30.04.2016 par CS
num.259 juin 2016 p.06
Commerçants de Versoix: à la recherche de Mon Joli Trésor

Commerçants de Versoix : à la recherche de « Mon Joli Trésor »

Qui sont les commerçants et artisans de Versoix ? Comment vivent-ils les mutations de notre époque, qu’elles soient locales, avec la transformation de la ville, ou mondiales, par la concurrence d’internet ?
Les premiers articles de notre série « Commerçants de Versoix » concernaient des artisans ou commerçants implantés dans notre belle commune depuis bien longtemps déjà. Cette fois, la parole est donnée à la gérante d’un tout jeune commerce, puisque ouvert depuis seulement une année sur la place du Bourg.
La boutique de prêt-à-porter «Mon Joli Trésor» propose un double service : un côté du magasin affiche des vêtements neufs de créateurs ; l’autre espace est dédié au dépôt-vente d’articles de deuxième main.
Avec la centralisation des commerces dans le nouveau centre-ville de Versoix et tous les regards tournés désormais du côté de la gare, Maria Oliveira Rodrigues fait appel à une plus grande solidarité commerçante et un soutien de la commune pour faire revivre le quartier du Bourg.

- Versoix-Région : Pourquoi avoir décidé de venir implanter votre commerce à Versoix ?
J’habite à Versoix depuis quatorze ans. Ma collègue et moi cherchions un local pour démarrer notre commerce ensemble. Lorsque nous avons vu que c’était libre ici, au Bourg, nous sommes venues parler avec le propriétaire, qui a approuvé notre projet. Il faut dire que la boucherie qui était là avant nous était déjà fermée depuis plus d’une année. Nous avons alors transformé la boucherie en magasin d’habits.

- V-R : Comment décririez-vous votre clientèle, aujourd’hui ?
Au début, il s’agissait surtout de mon cercle de connaissances. Je travaillais déjà dans la vente dans un grand commerce, ce qui m’a permis de construire un réseau assez important autour de moi. Je n’ai pas fait beaucoup de publicité parce que cela coûte cher. Même si quelques curieux versoisiens viennent parfois jusqu’ici, mes meilleures clientes viennent de plus loin, de Nyon, ou d’autres communes avoisinantes. Mon magasin est divisé en deux parties : d’un côté, les habits neufs - notamment de la marque portugaise Ana Sousa - de l’autre, des articles de second main. Cette combinaison attire ainsi trois types de clientes différents : celles qui souhaitent donner une deuxième vie à ces habits qu’elles n’utilisent plus, celles qui cherchent des articles à prix réduits et celles qui viennent acheter des vêtements neufs. Les mois de janvier et février n’ont pas été très fructueux. Il est vrai que la période qui suit les fêtes de fin d’année est toujours compliquée. De plus, on est un peu cachés derrière la patinoire. Toutefois, en m’installant ici, je savais déjà que ce serait comme ça. Et j’ai eu quelques clientes qui venaient faire des emplettes pendant que leurs enfants s’amusaient sur leurs patins.

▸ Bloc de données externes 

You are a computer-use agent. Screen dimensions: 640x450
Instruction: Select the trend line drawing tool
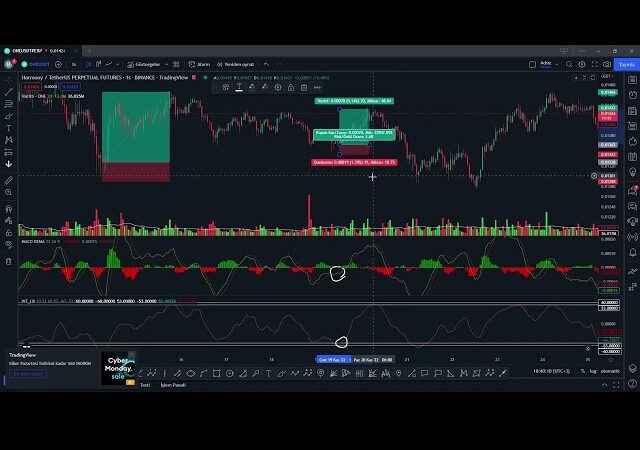coord(9,91)
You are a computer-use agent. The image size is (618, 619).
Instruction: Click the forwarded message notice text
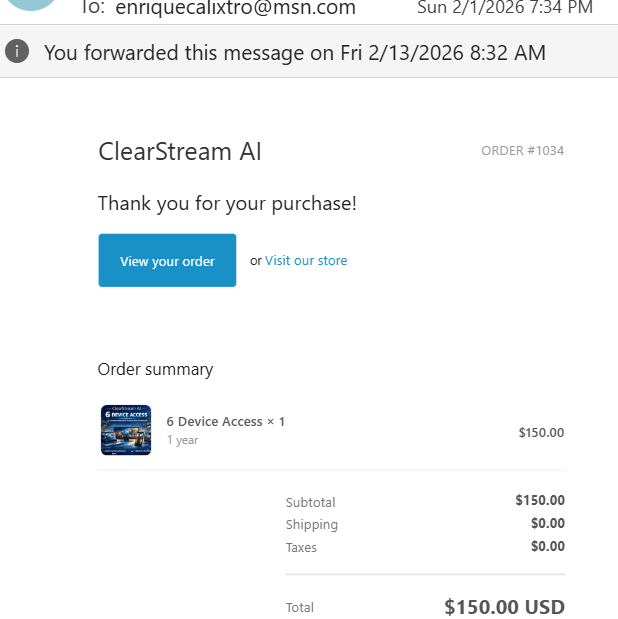point(295,52)
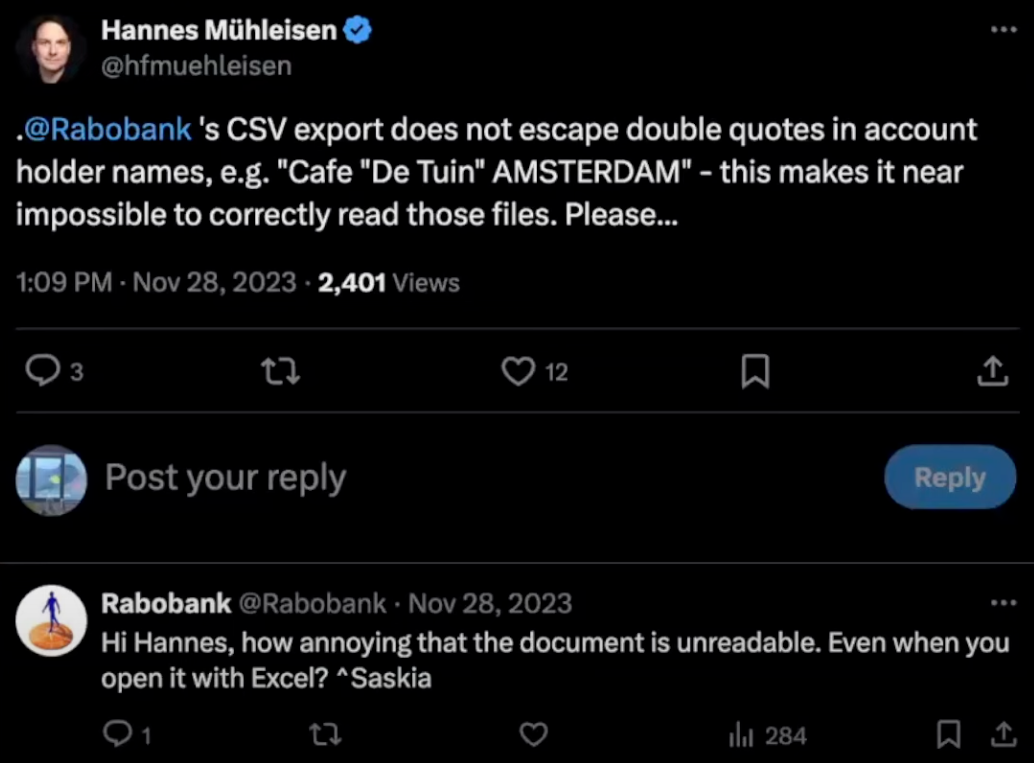Bookmark the CSV export tweet
Viewport: 1034px width, 763px height.
pos(755,371)
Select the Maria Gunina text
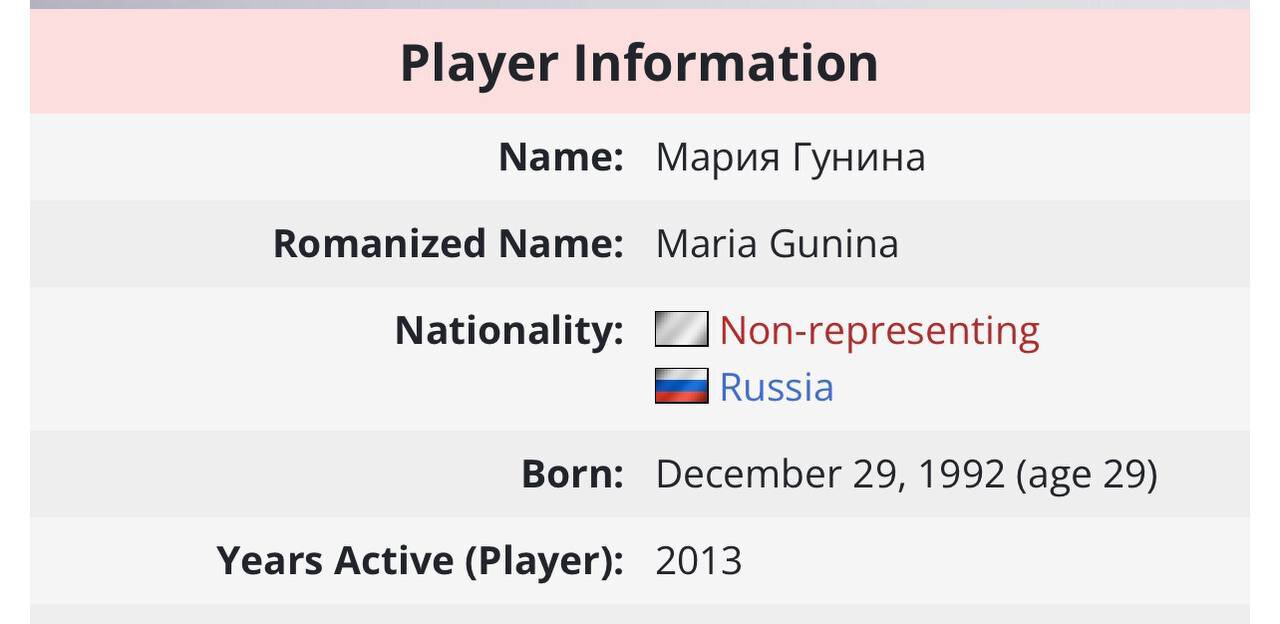This screenshot has width=1280, height=624. (x=777, y=244)
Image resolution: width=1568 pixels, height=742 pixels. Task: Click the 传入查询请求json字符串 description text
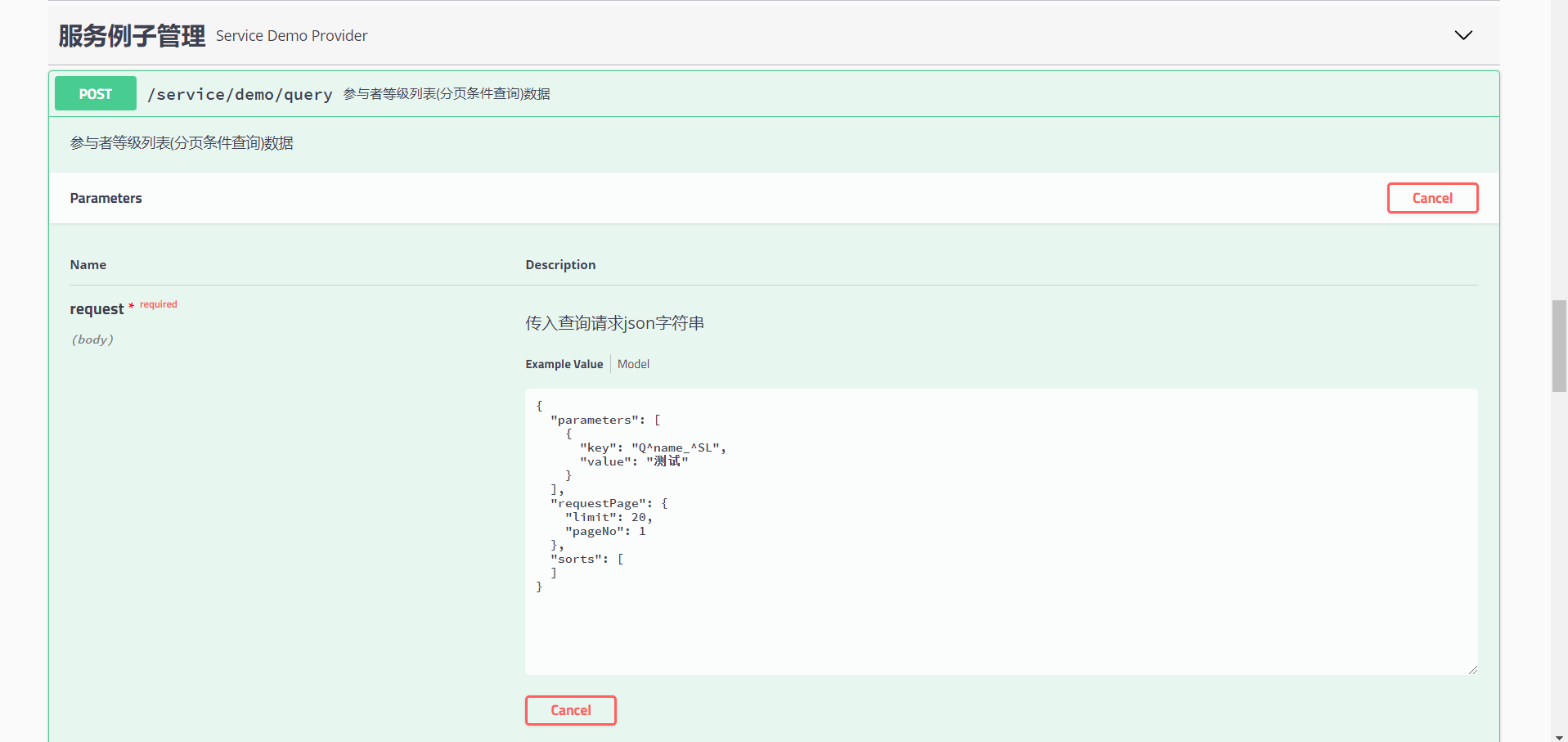(614, 323)
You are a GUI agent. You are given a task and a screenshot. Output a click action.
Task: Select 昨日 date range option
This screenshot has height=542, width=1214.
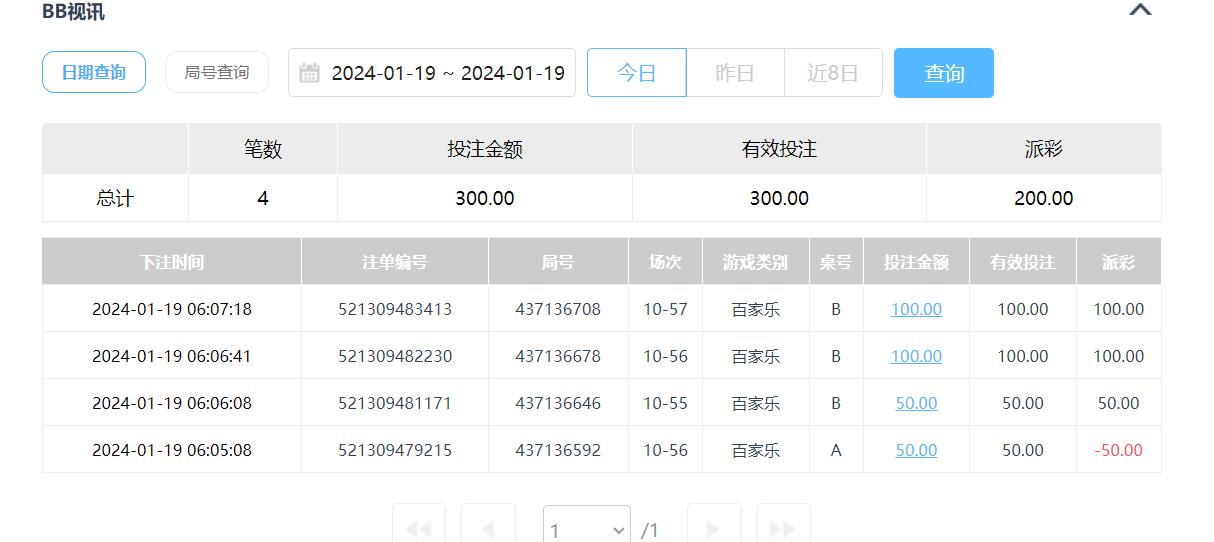735,73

- V-R : Etes-vous satisfaite de l’emplacement de votre commerce ?
Si je me suis installée ici, c’est parce que j’adore cette rue. On dirait qu’on est dans un petit village, c’est un quartier plein de vie, plein de potentiel. Mais si on continue à le délaisser au profit du nouveau centre-ville là-haut du côté de la gare, cette vivacité risque de se perdre. Je pense que la place du Bourg pourrait accueillir d’autres évènements ou proposer d’autres activités, plus variées, et que cela attirerait de nouveaux clients dans les commerces autour. Malheureusement, il y a un gros problème de parking, ici. La commune de Versoix devrait investir davantage dans cette place publique. Pour ma part, j’ai le projet d’y organiser un défilé de mode.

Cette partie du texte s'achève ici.